サビーナは心の中で思いきり頭を振って、浮かびかけた考えを否定した。
バルコニー風になっている場所で階下の景色を眺めていると。少し先から歓声が聴こえてきた。
「結婚式をしているみたいだ。行ってみようか」
(結婚式!? 本当に一体どういう施設なの??)
疑問に思いつつ、またルシアンのエスコートを受けエスカレーターを降りる。
植物の多い空間を抜けた先には、人が集まっていた。
近付いて人の輪の中心を覗くと、ちょうど若い新郎新婦が一緒に長いナイフを持ち、巨大なケーキにそれを差し入れるところだった。
「イミテーションケーキ、っていうらしいね」
「え……?」
何段も重ねて、人の倍ほどの高さになったケーキをルシアンが指差す。
本物のケーキはナイフを入れる一部だけで、他の装飾的な部分は模造品なのだそうだ。
カットしたケーキを順番に食べさせあう二人をしばらく眺めてから、サビーナに振り向く。
「あの新婦は魔族だけど、新郎は別の種族だよ」
「そうなんですか。
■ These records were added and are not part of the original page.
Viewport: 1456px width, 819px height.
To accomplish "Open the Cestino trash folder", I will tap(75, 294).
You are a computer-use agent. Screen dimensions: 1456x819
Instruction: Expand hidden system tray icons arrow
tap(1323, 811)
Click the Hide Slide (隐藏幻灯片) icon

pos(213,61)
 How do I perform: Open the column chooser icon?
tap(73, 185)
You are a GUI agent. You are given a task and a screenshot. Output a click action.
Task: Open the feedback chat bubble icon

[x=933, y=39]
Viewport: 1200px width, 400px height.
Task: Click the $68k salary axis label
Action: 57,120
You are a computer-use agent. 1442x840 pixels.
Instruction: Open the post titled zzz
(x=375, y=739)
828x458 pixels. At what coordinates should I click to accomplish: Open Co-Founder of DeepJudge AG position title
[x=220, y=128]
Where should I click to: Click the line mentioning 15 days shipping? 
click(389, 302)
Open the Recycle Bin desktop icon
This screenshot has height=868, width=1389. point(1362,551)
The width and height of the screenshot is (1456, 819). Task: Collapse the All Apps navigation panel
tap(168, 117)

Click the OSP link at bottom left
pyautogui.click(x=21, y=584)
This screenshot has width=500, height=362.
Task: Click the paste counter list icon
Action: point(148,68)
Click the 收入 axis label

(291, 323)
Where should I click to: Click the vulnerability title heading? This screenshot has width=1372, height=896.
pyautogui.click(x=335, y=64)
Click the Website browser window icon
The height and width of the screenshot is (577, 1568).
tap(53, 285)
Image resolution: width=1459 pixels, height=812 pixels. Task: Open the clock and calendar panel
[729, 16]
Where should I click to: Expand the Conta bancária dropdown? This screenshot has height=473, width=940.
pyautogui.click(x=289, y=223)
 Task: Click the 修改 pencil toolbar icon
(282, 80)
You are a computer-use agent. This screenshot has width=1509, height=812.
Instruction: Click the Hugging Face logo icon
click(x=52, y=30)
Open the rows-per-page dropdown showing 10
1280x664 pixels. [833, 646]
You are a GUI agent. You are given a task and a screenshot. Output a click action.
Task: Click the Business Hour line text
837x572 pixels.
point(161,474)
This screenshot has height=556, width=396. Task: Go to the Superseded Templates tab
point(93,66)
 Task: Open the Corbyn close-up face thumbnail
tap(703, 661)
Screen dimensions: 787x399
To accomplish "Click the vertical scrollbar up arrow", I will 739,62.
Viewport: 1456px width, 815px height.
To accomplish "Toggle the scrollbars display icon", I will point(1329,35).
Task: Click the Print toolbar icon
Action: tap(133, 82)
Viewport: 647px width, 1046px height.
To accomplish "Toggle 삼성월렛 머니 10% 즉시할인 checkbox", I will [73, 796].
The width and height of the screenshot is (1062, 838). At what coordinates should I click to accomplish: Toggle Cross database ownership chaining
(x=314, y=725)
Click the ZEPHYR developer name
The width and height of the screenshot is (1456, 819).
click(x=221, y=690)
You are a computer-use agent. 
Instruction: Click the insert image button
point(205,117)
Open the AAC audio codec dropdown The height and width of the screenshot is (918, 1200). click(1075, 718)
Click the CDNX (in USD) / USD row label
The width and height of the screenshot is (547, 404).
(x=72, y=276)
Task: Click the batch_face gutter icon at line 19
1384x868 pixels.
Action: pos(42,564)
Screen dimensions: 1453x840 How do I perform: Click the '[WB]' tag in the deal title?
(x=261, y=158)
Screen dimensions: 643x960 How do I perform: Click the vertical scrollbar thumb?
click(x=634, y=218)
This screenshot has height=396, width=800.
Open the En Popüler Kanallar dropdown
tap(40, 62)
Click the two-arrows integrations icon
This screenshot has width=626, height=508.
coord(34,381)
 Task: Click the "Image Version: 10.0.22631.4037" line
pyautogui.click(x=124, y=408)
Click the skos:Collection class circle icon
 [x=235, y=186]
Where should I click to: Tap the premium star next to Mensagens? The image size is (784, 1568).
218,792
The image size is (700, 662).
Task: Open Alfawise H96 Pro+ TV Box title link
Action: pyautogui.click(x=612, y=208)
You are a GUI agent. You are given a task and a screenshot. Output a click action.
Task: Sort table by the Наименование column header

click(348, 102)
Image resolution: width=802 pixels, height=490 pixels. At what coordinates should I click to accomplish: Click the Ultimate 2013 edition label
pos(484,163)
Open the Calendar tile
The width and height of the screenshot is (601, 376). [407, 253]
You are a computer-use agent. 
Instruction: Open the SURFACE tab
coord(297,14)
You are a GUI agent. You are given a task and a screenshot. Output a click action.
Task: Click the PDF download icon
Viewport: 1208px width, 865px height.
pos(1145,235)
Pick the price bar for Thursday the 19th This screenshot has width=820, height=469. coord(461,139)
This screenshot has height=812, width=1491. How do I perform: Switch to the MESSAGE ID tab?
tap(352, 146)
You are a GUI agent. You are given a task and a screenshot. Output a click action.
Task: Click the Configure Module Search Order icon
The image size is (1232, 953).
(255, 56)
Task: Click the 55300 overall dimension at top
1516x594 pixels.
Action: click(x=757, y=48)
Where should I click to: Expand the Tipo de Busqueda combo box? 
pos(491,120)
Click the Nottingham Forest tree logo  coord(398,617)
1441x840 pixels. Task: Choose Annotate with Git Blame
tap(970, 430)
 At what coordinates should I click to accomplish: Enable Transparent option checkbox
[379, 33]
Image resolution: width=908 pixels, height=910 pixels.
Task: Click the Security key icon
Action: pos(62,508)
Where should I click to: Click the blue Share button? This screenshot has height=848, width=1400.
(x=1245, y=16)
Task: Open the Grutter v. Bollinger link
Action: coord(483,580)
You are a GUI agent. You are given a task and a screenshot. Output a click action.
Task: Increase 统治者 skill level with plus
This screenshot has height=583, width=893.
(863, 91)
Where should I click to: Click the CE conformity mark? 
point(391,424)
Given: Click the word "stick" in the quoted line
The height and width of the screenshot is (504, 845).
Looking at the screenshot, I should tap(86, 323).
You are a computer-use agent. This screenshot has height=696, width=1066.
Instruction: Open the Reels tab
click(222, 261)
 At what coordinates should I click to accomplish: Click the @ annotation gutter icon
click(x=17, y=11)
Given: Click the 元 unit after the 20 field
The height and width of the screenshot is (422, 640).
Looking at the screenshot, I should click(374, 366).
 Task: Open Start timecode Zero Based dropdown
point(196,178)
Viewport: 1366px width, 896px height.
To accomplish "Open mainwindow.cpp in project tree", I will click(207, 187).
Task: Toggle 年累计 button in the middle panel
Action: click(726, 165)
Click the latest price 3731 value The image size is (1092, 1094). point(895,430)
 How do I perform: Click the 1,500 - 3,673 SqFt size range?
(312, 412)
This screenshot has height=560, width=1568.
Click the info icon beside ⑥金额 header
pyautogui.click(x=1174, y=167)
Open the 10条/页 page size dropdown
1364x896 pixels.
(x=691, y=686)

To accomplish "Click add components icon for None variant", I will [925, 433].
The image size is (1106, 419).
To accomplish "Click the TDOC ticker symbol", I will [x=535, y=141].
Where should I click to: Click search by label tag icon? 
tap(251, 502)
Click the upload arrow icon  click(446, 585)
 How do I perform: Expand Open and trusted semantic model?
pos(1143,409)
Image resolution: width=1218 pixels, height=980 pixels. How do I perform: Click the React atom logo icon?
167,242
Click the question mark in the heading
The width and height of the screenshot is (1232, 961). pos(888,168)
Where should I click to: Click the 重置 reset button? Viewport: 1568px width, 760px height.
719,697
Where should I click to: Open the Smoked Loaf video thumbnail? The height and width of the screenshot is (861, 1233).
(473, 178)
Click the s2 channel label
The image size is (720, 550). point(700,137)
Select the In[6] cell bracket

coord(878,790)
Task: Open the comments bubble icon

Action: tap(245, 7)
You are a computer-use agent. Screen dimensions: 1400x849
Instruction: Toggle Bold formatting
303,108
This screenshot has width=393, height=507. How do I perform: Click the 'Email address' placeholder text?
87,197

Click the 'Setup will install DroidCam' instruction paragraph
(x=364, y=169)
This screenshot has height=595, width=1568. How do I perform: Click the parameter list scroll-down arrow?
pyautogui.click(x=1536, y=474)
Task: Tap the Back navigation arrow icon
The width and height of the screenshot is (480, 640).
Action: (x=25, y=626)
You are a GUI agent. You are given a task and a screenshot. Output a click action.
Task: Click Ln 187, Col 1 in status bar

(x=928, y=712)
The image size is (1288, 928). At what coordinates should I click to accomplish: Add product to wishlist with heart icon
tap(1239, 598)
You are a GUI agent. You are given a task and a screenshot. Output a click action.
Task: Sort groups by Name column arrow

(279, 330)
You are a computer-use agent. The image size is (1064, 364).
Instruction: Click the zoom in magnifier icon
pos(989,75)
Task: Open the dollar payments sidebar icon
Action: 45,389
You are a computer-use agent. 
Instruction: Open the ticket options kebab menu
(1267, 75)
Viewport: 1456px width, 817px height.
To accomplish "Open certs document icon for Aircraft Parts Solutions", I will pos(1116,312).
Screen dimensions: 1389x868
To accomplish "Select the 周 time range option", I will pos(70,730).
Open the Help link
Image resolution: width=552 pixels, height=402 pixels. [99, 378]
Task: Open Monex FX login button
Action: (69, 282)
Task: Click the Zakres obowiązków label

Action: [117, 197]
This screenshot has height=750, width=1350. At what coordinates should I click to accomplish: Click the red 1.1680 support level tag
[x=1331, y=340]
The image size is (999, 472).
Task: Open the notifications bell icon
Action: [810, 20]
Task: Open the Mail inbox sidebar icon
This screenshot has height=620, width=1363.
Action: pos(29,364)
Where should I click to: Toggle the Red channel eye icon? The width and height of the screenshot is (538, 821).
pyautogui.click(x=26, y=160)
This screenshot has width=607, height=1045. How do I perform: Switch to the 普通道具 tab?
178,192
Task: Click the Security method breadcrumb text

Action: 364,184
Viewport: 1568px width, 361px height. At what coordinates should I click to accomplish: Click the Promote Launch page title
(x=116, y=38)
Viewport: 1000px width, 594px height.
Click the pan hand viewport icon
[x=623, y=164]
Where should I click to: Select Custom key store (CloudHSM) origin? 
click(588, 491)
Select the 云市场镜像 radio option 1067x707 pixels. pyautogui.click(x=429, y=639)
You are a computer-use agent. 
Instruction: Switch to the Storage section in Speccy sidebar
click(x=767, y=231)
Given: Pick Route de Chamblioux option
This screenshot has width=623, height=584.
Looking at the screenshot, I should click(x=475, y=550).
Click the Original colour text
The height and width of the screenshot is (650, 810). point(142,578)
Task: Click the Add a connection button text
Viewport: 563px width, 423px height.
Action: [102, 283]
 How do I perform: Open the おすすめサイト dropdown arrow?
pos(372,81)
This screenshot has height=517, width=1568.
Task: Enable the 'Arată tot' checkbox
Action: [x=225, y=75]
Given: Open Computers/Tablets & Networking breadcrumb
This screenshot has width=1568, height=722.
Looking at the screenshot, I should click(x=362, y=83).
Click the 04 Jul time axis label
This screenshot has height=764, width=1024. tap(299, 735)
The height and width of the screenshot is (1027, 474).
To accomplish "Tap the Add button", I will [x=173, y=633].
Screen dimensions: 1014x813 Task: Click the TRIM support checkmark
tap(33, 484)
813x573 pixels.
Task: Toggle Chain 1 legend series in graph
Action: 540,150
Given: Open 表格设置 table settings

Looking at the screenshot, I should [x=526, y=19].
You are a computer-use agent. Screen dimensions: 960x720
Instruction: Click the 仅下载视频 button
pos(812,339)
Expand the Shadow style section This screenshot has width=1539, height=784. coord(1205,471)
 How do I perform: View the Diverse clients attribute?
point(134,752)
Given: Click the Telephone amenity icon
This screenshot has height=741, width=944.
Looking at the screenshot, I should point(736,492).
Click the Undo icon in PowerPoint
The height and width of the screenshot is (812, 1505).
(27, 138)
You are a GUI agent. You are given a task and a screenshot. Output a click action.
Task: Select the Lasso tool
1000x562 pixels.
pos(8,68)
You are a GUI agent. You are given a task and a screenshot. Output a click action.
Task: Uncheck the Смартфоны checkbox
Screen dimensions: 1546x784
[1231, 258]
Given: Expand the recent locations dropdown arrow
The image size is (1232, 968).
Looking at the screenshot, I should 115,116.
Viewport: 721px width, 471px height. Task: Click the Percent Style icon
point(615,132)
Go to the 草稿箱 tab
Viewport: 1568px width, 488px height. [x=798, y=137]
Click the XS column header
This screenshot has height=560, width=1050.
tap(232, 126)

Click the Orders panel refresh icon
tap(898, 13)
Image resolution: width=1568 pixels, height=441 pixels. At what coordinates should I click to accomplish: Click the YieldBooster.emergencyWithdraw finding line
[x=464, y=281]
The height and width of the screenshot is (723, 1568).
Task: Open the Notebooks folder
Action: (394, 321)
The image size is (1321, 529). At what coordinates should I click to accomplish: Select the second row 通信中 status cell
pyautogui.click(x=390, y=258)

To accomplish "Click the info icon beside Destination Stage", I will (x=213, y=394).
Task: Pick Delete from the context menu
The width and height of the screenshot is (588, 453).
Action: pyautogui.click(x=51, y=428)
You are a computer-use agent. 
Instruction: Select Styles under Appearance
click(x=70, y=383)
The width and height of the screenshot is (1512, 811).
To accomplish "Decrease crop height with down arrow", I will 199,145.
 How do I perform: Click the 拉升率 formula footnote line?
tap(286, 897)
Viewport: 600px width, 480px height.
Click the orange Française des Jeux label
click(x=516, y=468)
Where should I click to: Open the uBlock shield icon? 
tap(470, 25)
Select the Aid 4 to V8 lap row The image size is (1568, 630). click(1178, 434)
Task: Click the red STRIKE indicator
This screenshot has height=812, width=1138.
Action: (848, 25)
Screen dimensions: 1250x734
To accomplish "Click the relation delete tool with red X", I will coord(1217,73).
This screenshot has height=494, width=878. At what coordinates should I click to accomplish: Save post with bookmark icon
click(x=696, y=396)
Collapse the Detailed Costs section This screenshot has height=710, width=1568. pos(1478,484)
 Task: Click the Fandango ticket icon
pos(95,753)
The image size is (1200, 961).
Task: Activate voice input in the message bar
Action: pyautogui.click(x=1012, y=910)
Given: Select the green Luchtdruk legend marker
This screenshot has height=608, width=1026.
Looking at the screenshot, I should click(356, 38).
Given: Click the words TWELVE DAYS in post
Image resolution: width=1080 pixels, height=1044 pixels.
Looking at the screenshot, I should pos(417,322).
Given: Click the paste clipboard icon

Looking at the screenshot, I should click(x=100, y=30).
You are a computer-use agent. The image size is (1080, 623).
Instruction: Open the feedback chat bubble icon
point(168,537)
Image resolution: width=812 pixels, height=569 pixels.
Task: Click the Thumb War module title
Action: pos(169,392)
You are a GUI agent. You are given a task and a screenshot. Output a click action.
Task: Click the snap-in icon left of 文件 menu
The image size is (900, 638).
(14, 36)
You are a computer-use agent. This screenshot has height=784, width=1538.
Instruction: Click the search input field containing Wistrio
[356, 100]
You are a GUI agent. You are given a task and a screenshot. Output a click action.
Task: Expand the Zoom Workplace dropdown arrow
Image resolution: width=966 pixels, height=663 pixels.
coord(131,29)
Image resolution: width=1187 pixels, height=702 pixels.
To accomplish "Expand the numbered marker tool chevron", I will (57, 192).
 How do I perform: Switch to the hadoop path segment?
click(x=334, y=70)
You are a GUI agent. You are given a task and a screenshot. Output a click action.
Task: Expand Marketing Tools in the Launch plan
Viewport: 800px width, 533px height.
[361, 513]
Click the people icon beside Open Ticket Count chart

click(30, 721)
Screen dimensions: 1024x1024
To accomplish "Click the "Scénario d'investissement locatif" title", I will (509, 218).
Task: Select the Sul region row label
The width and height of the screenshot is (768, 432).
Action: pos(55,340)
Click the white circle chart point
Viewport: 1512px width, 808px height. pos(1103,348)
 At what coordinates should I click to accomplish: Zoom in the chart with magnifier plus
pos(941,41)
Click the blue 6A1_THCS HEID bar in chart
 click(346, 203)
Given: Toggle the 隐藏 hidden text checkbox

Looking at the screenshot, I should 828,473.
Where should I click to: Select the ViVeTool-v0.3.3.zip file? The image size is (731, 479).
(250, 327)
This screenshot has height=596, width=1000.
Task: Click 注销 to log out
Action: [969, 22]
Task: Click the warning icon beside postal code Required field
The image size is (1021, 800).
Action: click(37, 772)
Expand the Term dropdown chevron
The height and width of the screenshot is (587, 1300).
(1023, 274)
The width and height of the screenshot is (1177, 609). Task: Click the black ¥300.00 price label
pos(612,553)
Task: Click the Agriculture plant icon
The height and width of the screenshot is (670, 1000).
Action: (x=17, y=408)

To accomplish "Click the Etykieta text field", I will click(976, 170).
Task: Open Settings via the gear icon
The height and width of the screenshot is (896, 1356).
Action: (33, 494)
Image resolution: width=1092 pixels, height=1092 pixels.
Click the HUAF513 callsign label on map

珍しいですね」
「言うなればこれはイミテーションウェディング、かな」
「……? どういうことですか?」
異種族婚をする魔族もいる。
仲睦まじく微笑みあうカップルを内心、感動的な気分で見守っていたサビーナが、隣の呟きに首を傾げると。
「サビーナにはもっと、魔族を知ってもらわないとね」
そう言ってエメラルドの瞳を細める。
自分がもうすぐ結婚するという現実を、一度も思い出すことのないまま。
心のうちが全く読めない造りものめいた微笑みに捕らえられ、どこか恐怖を感じながらも、サビーナはそれを知りたいと思った。